What it doesn't do: reduce total debt. The principal you owed before the consolidation is the principal you still owe, just to a different lender.
Three legitimate routes
- Personal loan: 6–24% APR, 2–7 year term. Best for $5k–$50k of mixed credit-card debt with a credit score above 670. Lenders: SoFi, Marcus, LightStream, Discover, local credit unions.
- Balance-transfer credit card: 0% intro APR for 12–21 months, 3–5% transfer fee. Best for debt you can pay off entirely within the intro window.
- Home equity line of credit (HELOC): 7–10% APR, secured by your home. Best for very large debts where the rate spread justifies adding collateral risk.
Three traps that aren't consolidation
- Debt settlement: company stops your payments, damages your credit for years, then negotiates partial payoffs. Sometimes works, but devastates credit and triggers tax on forgiven debt.
- Payday-loan consolidation: rolls high-rate short-term loans into a 'long-term' high-rate loan. Often illegal; almost always predatory.
- Credit-repair scams: charge fees to dispute legitimate negative items. Can't legally do anything you can't do yourself for free at the credit bureaus.
Math on a real consolidation
Three credit cards: $4,000 at 23%, $5,500 at 21%, $3,000 at 26%. Total: $12,500 at a blended ~22.8%. Minimums: ~$375/month.
Personal loan: $12,500 at 12% over 4 years. Payment: ~$329/month. Total interest: ~$3,300. The same debt without consolidation, paid at minimums, would cost roughly $9,000+ in interest over 8+ years.

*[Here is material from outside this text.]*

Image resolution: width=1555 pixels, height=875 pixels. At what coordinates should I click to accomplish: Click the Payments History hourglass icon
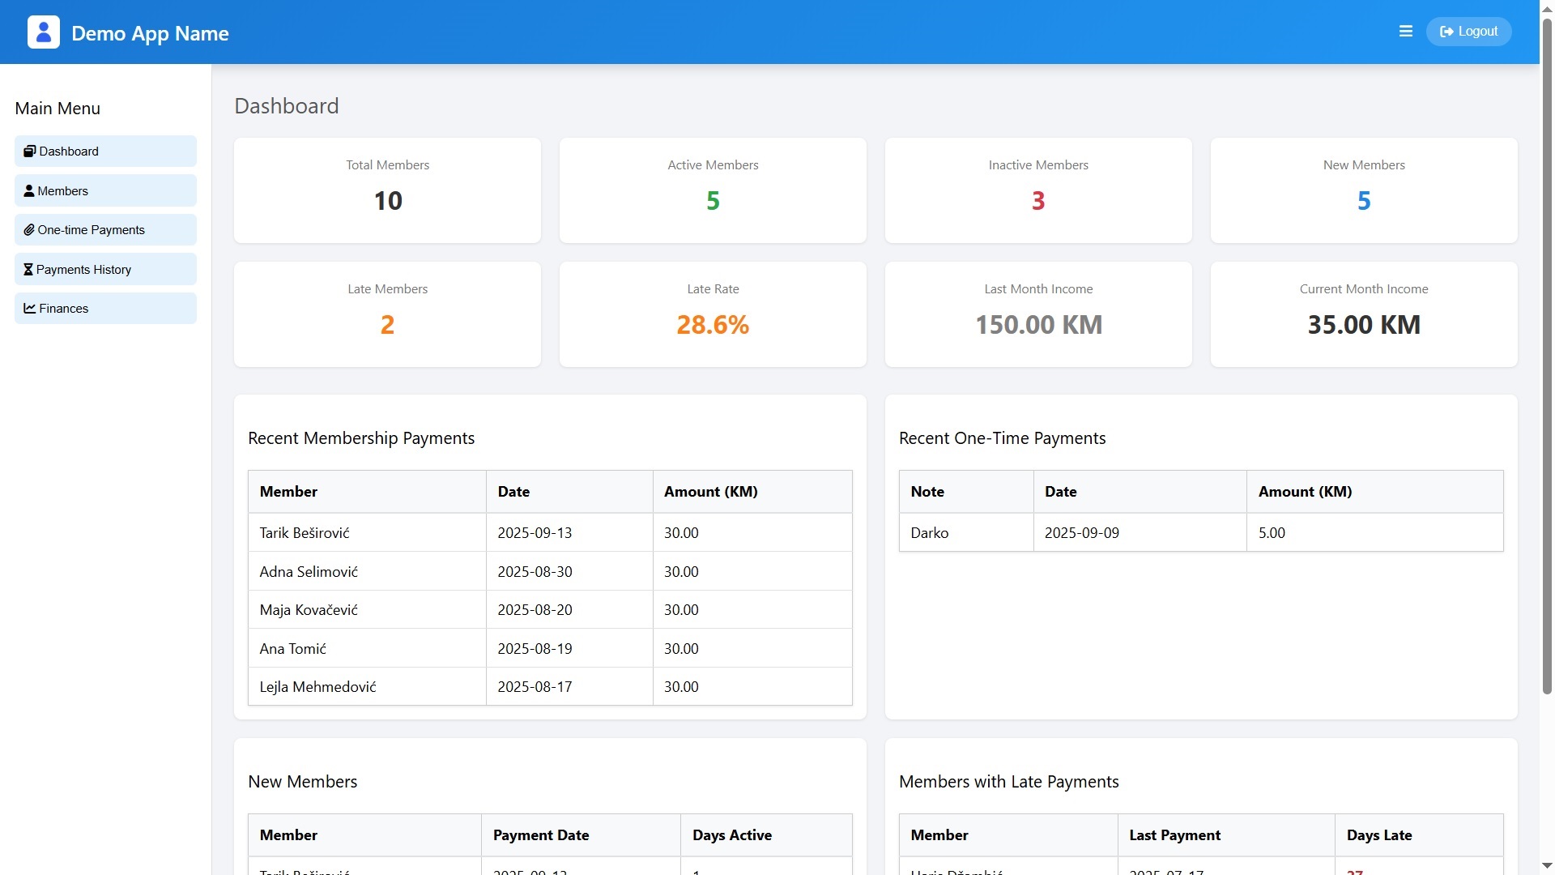28,270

Savings depend almost entirely on the rate spread and the discipline not to re-run the cards back up after consolidating.

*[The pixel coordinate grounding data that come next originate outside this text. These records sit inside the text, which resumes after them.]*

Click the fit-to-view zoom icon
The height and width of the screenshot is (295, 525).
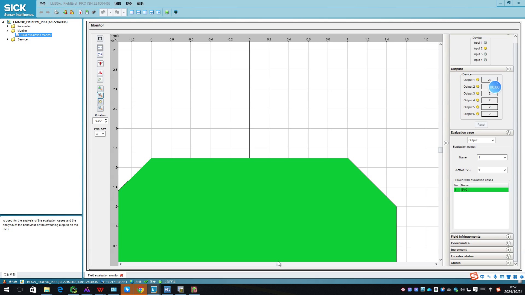point(100,102)
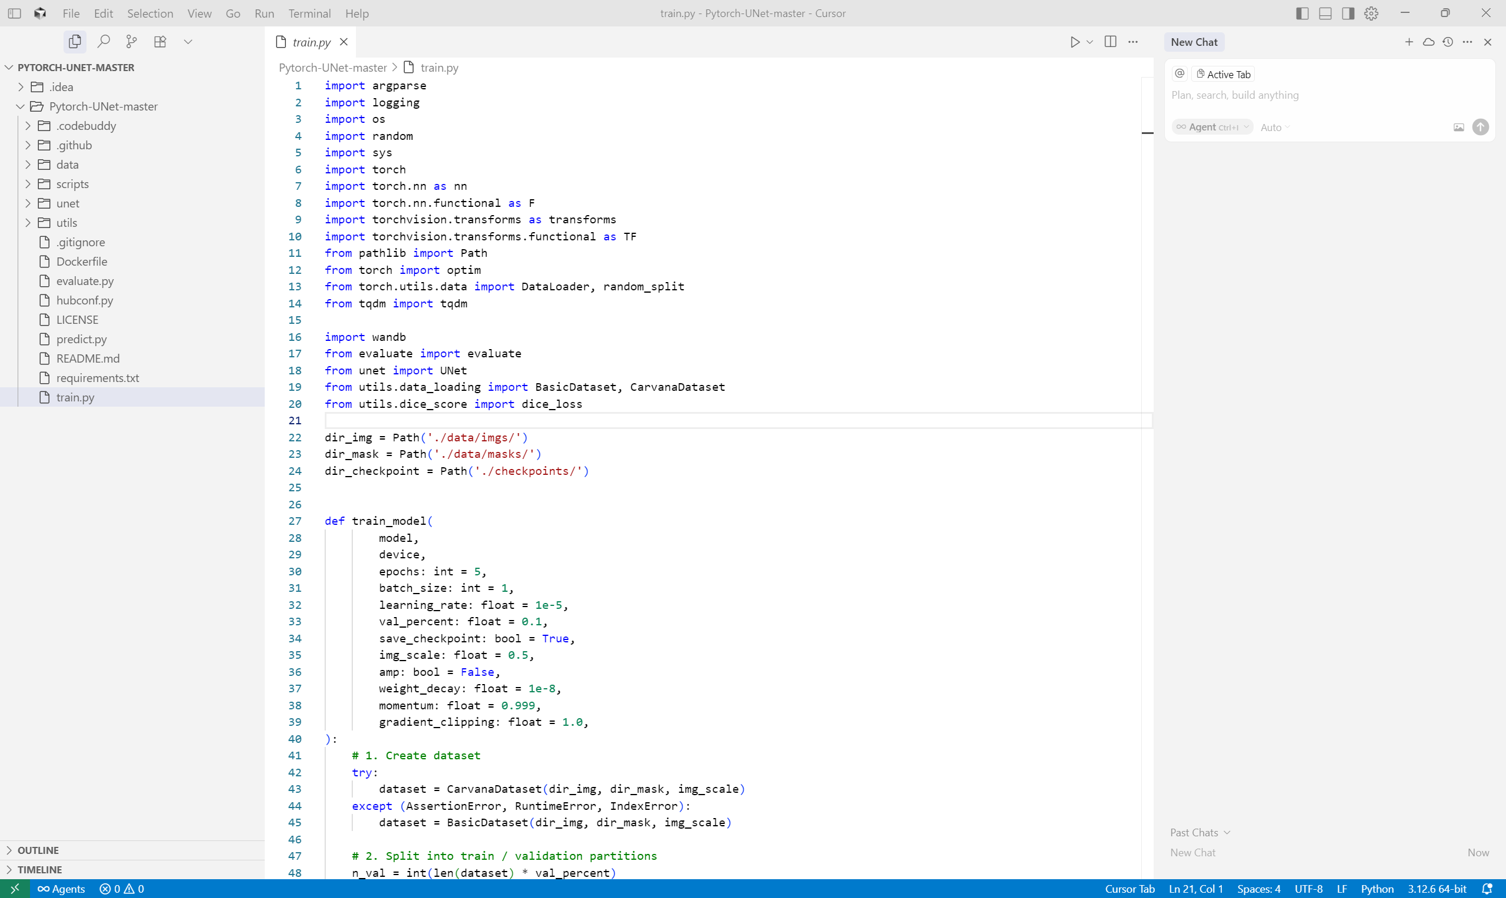Toggle the bottom panel layout button
Viewport: 1506px width, 898px height.
[x=1325, y=13]
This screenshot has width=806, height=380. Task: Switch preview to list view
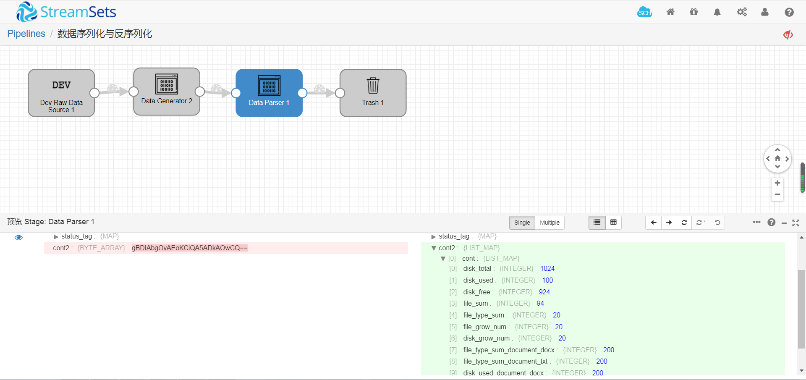pos(597,223)
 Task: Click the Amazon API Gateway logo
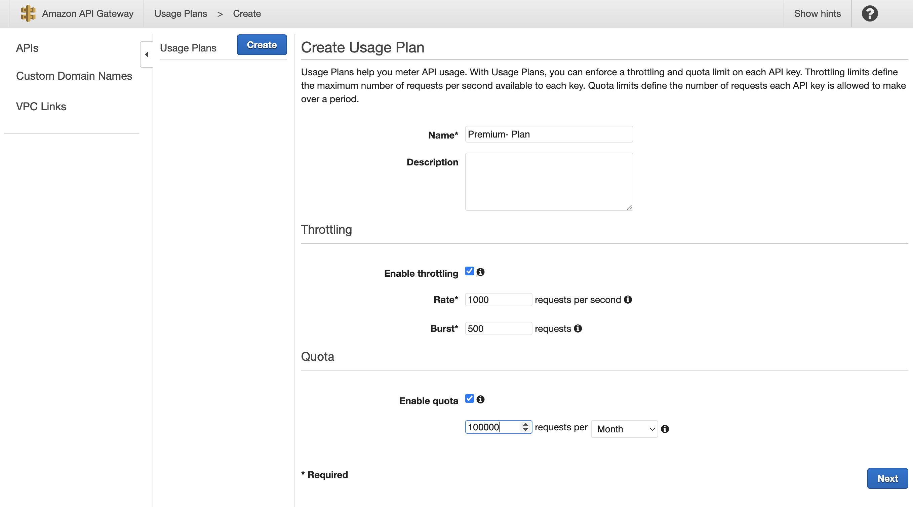click(x=28, y=13)
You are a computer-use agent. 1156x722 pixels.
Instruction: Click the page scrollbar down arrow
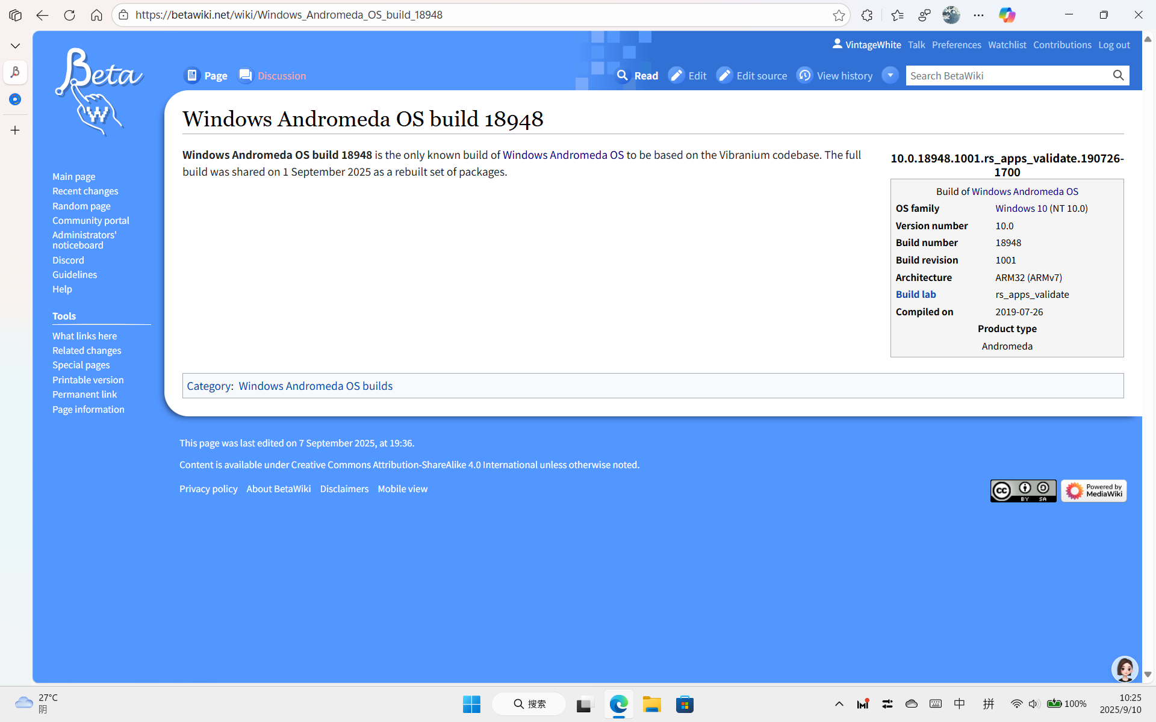[x=1148, y=674]
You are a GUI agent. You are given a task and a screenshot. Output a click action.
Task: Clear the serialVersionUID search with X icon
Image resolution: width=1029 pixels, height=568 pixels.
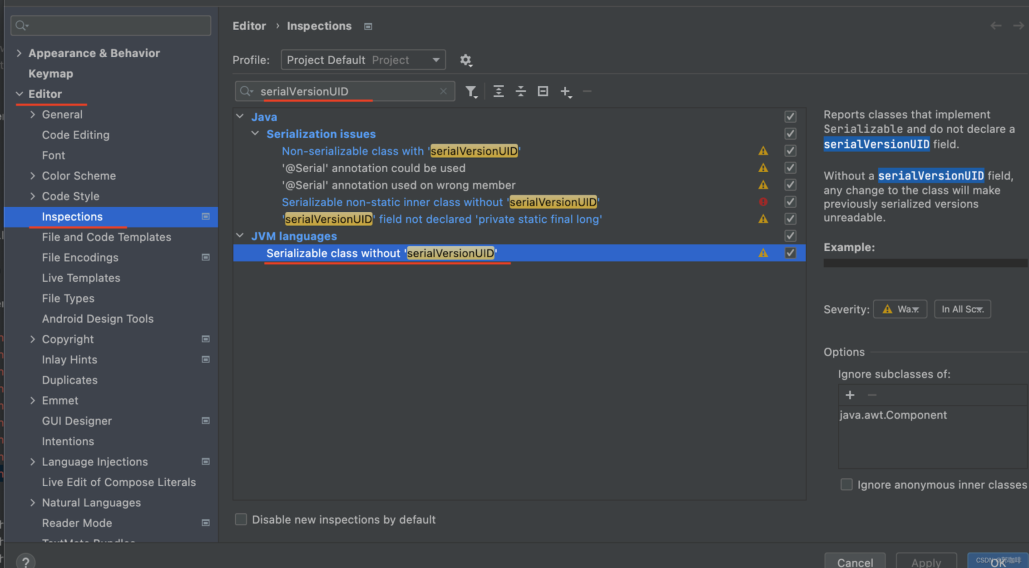coord(443,91)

The single biggest failure mode
Most consolidations fail because the original credit cards are kept open and slowly refilled. The new personal loan is paid down, then the cards re-max, and the borrower ends up with both the original card debt and the consolidation loan.
The fix: cut up the cards (or freeze them in a literal block of ice) the day the consolidation closes. Reopen one for utility/credit-history purposes only after the consolidation loan is paid off.
When NOT to consolidate
- Total debt under $5,000, pay it off directly via avalanche or snowball.
- Credit score below 600, consolidation rates won't be lower than card rates.
- Debt is mostly one card, refinance that card with a balance transfer instead.
- You haven't fixed the spending behavior that created the debt.
Process for getting it done right
- Pull your full debt list (creditor, balance, APR, minimum payment).
- Pre-qualify with 3 personal-loan lenders (soft pull, no credit impact).
- Compare APR (with origination fees) and term length.
- Take the lowest APR that lets you keep the term ≤4 years.
- Use the loan to pay off all consolidated cards within 48 hours.
- Cut up or freeze the cards immediately. Set an autopay for the new loan.